### [OBJECTIVE]
Please output, unchanged, the part of the rows that opens with the line containing "58) in the screenshot?" and closes with the last line of the rows, both ends included.

### [DATA PROVIDED]
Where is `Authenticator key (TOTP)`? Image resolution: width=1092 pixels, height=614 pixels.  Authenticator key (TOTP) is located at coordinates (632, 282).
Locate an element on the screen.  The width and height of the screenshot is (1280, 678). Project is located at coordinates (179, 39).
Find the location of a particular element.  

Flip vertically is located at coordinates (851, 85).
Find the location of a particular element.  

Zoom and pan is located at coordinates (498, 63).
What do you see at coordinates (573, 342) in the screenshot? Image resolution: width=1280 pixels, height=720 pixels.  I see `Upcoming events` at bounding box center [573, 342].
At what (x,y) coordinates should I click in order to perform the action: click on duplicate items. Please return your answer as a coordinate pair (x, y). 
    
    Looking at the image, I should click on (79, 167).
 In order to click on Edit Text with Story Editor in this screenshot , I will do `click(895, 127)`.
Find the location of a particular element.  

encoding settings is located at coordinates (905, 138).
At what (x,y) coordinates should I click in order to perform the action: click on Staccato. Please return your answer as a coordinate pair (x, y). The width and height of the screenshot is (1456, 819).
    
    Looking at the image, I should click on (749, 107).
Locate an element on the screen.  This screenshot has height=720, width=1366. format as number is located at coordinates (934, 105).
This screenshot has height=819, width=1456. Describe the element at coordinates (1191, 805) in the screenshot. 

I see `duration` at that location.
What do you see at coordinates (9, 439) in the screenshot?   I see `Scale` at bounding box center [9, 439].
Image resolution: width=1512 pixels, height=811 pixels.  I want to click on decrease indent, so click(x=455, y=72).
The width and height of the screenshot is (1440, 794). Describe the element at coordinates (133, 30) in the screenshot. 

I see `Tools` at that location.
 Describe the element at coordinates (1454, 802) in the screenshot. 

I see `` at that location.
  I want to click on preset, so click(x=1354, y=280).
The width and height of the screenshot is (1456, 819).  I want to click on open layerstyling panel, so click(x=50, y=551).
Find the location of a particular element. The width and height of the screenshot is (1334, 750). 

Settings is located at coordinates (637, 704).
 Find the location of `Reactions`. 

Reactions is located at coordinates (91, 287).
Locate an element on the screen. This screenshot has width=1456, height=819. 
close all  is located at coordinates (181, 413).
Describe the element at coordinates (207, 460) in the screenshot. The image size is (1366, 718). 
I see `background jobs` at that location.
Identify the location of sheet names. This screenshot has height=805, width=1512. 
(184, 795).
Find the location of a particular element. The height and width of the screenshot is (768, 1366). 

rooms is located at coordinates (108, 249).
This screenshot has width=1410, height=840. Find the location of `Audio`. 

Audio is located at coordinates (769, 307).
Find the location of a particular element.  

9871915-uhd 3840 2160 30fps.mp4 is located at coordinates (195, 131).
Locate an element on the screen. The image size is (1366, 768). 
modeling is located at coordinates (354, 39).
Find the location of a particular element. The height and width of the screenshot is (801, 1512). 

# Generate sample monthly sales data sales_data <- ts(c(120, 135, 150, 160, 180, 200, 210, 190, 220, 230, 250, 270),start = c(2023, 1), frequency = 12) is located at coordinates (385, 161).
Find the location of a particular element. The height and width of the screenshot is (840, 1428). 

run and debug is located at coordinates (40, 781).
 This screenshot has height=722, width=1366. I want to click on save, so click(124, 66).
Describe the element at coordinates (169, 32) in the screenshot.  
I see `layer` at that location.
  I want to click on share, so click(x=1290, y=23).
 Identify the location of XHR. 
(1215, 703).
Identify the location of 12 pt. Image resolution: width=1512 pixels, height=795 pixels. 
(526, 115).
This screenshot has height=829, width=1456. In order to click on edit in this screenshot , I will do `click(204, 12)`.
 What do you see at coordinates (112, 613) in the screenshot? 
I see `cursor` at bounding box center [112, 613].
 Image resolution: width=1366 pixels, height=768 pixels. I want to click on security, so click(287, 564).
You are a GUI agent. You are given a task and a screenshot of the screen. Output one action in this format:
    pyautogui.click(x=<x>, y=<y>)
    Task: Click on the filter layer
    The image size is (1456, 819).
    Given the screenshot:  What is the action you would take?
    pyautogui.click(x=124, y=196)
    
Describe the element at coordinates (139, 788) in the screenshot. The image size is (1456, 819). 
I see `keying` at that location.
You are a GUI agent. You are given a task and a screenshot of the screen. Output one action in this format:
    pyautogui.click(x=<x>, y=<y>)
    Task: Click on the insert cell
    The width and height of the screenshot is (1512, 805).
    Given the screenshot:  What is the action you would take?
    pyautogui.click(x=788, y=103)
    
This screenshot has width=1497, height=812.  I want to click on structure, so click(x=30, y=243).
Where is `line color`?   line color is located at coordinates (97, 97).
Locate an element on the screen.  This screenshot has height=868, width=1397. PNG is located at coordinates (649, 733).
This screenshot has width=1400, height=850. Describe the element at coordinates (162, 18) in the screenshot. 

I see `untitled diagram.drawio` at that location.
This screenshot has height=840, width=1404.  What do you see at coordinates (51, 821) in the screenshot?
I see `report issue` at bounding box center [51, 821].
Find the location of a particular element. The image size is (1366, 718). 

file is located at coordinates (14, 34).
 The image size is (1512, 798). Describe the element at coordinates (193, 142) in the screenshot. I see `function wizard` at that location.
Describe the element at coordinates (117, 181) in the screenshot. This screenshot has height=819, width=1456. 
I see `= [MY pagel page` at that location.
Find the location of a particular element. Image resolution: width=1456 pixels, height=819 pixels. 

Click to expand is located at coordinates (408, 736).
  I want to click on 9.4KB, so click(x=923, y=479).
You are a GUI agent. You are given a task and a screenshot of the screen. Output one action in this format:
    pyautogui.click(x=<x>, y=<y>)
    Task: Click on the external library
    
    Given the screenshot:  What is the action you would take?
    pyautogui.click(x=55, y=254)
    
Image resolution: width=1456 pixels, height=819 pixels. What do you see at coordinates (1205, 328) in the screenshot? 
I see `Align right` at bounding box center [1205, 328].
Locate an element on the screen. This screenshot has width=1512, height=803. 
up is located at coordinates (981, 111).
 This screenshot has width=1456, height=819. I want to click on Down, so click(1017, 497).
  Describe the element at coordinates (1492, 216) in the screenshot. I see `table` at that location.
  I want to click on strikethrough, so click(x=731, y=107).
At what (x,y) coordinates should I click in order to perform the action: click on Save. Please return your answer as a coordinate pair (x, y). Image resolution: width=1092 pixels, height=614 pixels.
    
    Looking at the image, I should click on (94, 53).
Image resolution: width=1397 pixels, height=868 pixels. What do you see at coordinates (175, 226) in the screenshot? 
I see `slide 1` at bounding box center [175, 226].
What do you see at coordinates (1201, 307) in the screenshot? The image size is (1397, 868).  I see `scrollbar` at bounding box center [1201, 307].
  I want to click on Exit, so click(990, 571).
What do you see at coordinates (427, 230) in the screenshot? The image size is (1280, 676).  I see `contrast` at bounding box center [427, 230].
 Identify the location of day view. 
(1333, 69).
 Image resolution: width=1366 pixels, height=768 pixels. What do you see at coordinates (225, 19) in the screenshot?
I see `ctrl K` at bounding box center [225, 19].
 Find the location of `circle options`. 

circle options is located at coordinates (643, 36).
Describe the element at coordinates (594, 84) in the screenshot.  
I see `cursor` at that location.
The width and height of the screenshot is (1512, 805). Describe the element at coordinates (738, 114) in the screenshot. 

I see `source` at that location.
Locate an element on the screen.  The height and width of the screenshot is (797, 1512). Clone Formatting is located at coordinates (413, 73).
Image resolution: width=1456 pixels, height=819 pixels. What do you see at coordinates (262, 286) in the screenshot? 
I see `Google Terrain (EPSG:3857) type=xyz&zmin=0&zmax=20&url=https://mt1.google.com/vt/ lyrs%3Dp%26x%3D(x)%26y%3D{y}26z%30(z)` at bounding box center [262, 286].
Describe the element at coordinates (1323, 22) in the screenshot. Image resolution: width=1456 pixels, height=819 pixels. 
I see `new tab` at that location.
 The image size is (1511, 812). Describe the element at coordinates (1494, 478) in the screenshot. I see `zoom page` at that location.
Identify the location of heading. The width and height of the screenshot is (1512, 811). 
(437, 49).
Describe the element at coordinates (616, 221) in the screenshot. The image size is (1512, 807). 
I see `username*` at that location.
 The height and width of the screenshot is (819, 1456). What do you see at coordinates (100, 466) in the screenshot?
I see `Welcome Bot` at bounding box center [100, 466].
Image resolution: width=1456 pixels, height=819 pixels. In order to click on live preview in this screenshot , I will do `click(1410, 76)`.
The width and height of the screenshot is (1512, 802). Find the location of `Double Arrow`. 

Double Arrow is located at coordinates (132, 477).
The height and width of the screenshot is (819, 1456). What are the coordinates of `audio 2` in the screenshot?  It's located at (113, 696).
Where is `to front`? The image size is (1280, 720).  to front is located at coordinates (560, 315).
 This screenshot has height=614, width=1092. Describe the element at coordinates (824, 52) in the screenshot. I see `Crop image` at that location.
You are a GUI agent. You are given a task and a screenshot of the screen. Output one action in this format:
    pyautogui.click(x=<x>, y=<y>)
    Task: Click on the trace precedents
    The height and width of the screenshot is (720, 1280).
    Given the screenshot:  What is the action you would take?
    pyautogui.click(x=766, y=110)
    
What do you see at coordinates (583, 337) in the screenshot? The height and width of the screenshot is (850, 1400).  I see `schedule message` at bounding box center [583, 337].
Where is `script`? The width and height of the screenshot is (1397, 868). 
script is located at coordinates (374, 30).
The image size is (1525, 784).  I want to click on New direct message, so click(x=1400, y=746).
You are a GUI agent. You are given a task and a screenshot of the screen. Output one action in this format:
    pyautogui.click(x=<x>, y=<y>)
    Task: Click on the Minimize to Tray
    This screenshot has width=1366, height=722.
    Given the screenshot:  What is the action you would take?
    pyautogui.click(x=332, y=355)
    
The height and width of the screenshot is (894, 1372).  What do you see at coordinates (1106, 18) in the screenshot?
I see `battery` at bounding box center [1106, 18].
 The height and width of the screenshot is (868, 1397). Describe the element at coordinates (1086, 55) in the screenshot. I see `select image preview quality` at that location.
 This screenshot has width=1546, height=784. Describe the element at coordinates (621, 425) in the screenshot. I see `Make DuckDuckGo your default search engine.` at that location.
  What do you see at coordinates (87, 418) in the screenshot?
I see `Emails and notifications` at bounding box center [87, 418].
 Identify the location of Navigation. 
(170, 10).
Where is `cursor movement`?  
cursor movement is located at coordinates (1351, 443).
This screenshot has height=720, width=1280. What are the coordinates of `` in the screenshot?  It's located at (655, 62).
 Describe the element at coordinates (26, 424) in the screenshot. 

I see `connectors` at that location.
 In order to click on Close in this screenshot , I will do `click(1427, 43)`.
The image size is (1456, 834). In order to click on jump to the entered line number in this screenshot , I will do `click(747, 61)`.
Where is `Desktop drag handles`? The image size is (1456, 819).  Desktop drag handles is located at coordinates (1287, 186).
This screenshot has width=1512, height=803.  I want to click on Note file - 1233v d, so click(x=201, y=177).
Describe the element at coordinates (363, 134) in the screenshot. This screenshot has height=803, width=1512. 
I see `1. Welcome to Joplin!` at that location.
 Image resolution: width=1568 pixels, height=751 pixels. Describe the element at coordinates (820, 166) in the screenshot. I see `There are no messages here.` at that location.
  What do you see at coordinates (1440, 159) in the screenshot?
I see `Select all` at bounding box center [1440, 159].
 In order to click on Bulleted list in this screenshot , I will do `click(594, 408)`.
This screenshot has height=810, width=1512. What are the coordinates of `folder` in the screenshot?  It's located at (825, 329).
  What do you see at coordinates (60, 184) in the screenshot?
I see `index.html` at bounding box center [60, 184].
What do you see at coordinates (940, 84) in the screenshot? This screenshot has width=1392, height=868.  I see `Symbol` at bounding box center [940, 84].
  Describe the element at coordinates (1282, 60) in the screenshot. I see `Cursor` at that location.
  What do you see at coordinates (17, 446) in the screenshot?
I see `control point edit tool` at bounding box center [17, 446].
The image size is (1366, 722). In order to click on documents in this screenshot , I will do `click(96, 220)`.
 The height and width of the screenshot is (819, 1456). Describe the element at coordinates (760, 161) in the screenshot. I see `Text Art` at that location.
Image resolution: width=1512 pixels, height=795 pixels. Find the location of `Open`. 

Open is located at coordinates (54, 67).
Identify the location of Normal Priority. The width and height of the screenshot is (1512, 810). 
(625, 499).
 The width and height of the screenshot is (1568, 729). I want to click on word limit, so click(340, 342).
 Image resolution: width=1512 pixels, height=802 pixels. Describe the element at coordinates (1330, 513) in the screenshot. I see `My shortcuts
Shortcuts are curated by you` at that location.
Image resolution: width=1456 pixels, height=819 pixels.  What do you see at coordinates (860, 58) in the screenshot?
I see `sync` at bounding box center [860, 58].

### [FULL ANSWER]
Image resolution: width=1456 pixels, height=819 pixels.  What do you see at coordinates (860, 58) in the screenshot?
I see `sync` at bounding box center [860, 58].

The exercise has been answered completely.